Assigned task – With the pictures excluded, output only the lines from the one containing "This screenshot has" through the last line of the entries, unchanged.
+++ Listed entries
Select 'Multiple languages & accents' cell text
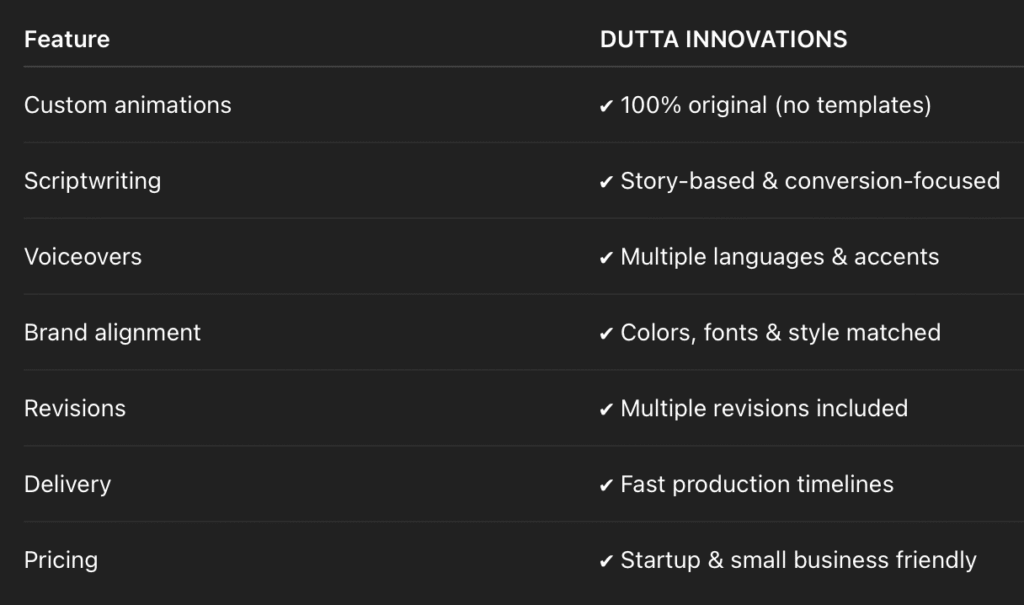The width and height of the screenshot is (1024, 605). [x=780, y=257]
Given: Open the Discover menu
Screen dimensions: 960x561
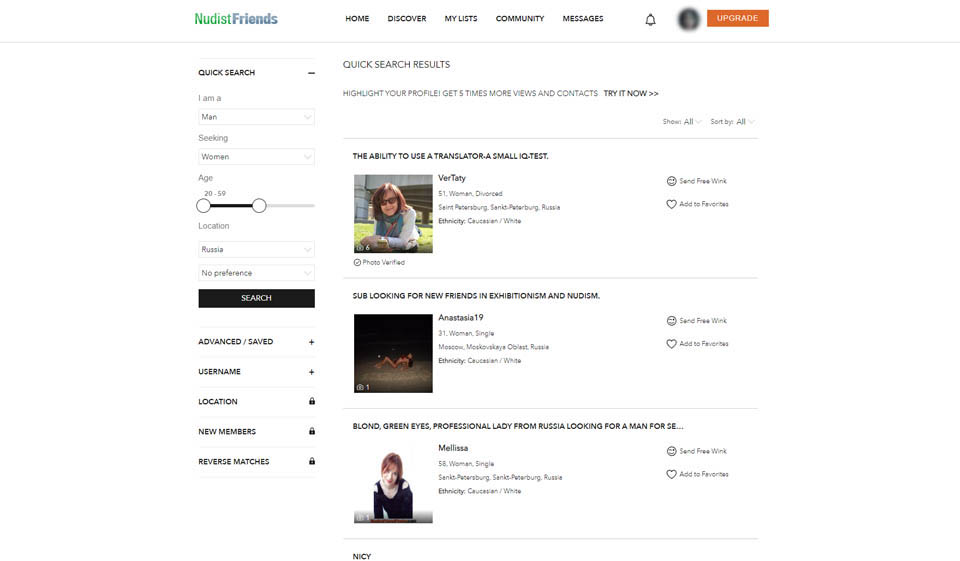Looking at the screenshot, I should pyautogui.click(x=407, y=19).
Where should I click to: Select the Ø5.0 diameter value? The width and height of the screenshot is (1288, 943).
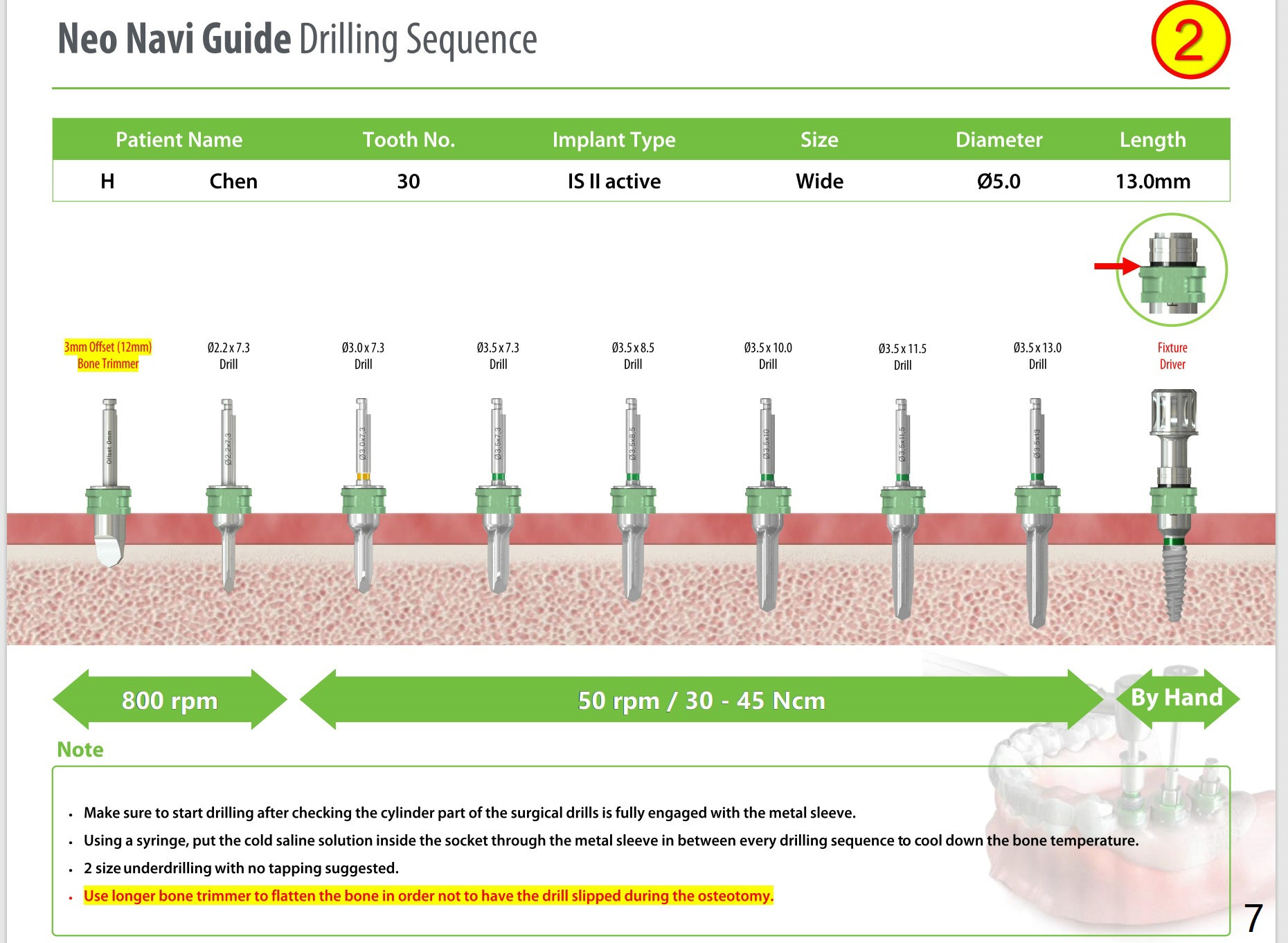click(999, 181)
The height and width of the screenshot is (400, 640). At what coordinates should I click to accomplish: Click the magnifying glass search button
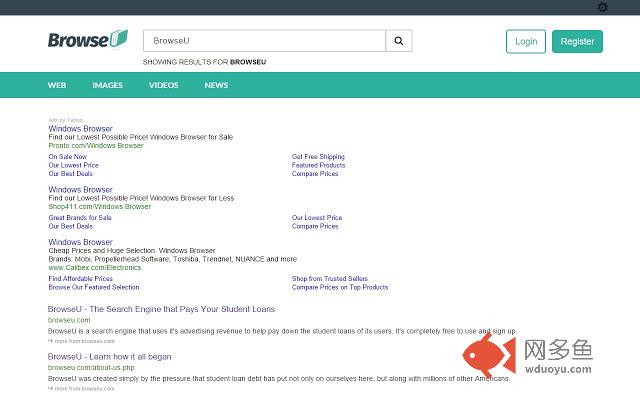coord(399,41)
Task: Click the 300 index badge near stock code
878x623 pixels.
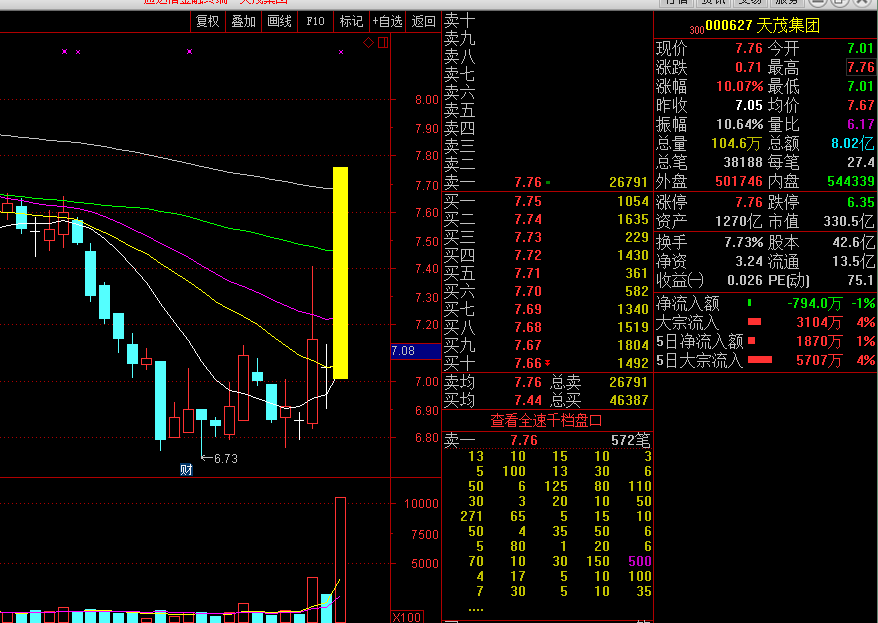Action: [x=697, y=30]
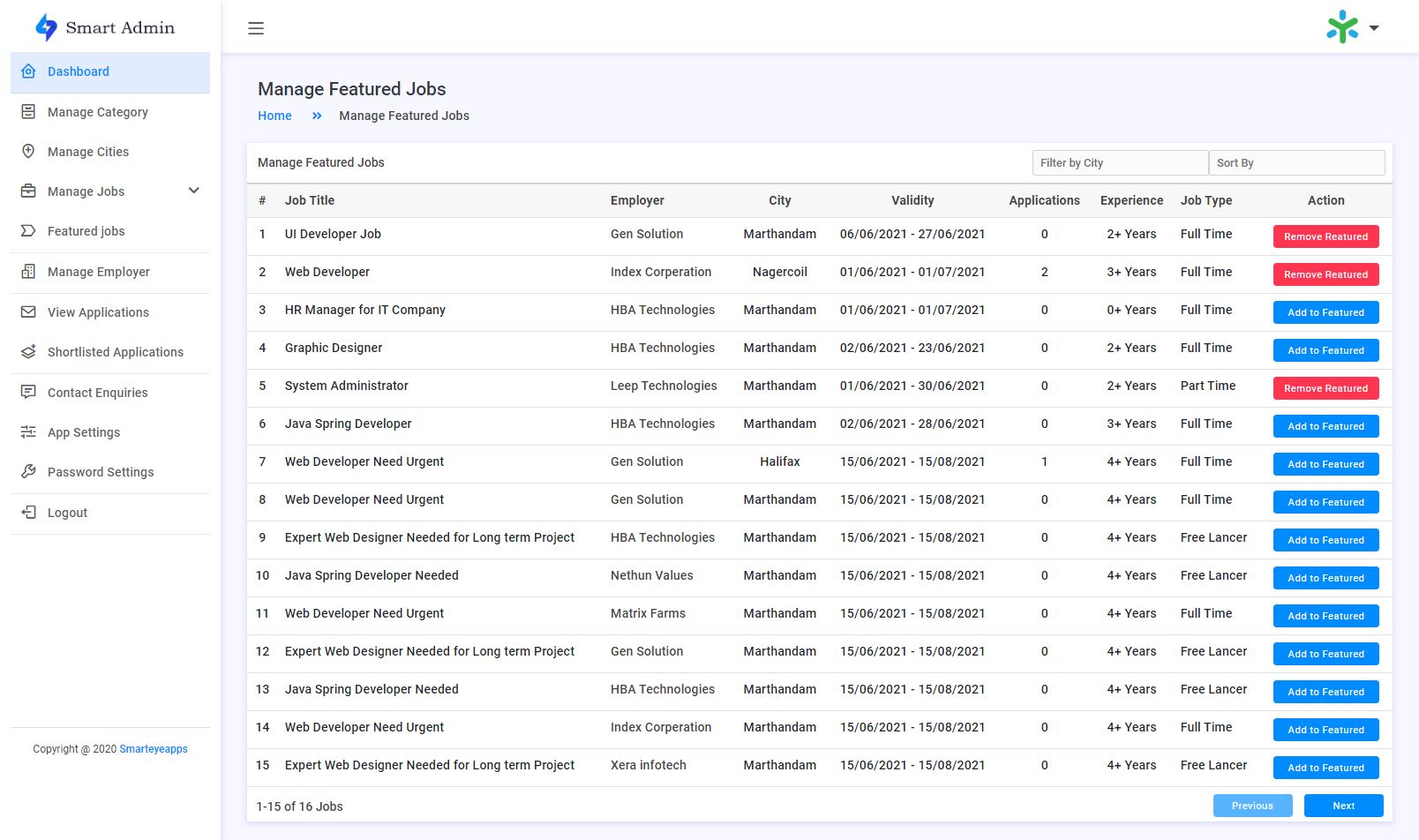Follow the Home breadcrumb link
Screen dimensions: 1419x840
(x=274, y=116)
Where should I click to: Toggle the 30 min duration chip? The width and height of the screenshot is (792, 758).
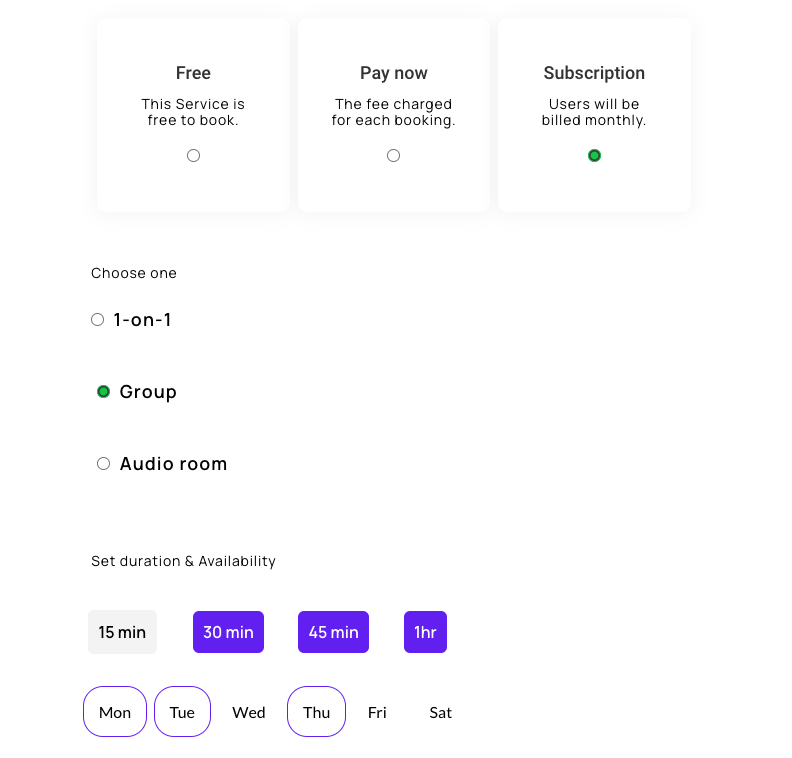click(x=228, y=632)
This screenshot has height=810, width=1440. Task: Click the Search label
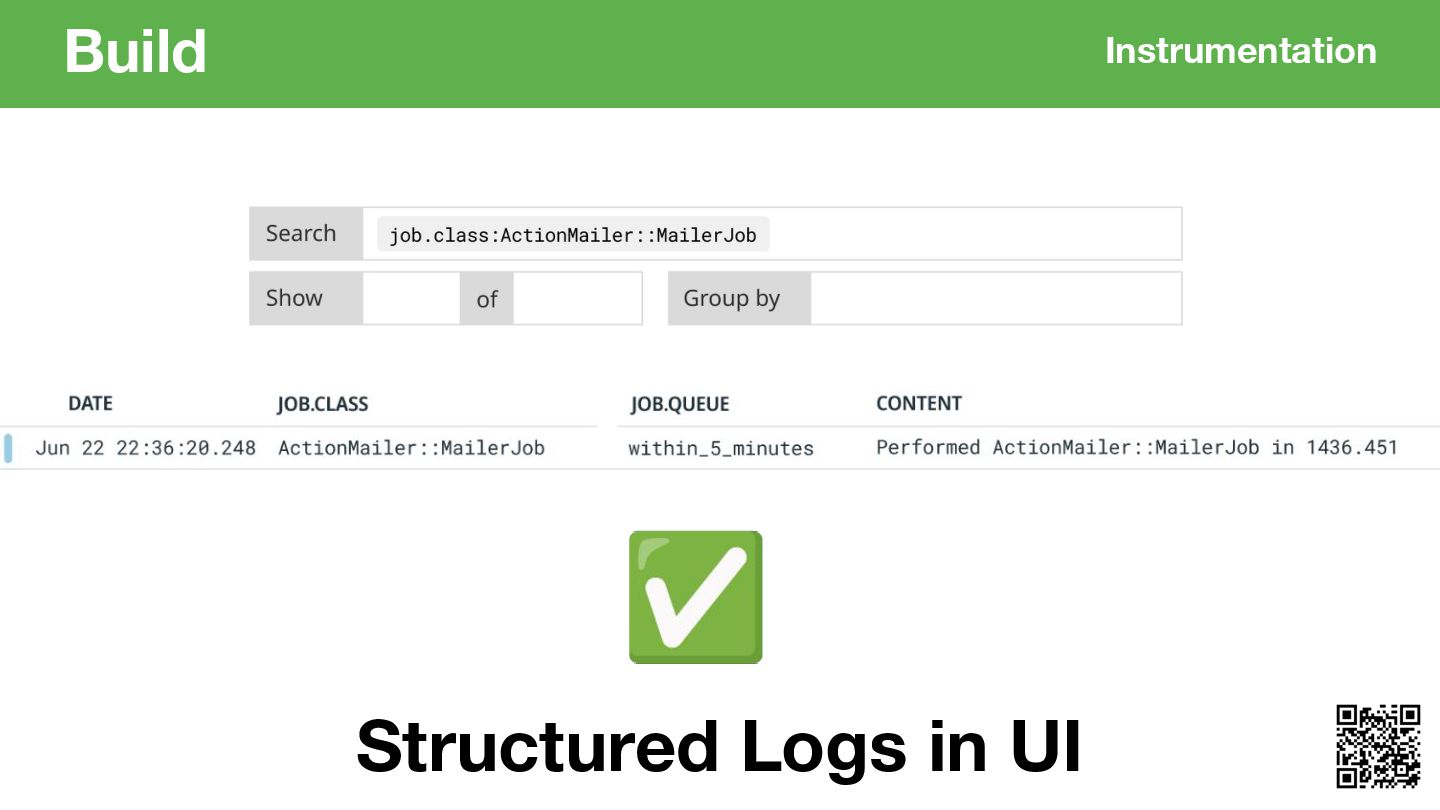tap(301, 234)
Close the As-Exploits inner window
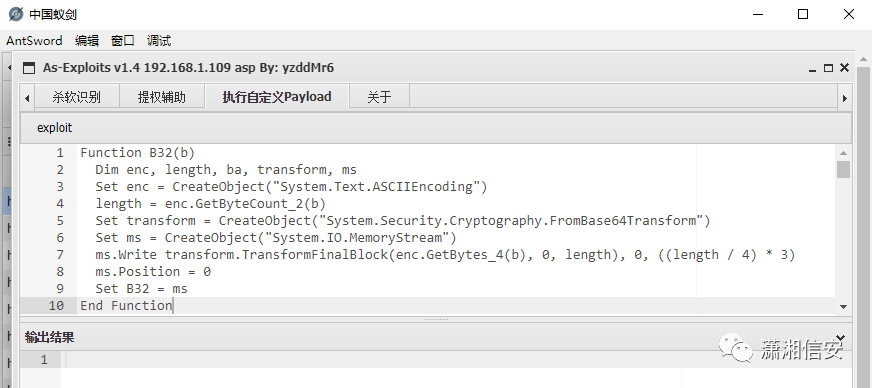The image size is (872, 388). 844,68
++++++
Task response –
This screenshot has height=810, width=1440. Task: Click the Search label
tap(301, 234)
Close the As-Exploits inner window
The image size is (872, 388). 844,68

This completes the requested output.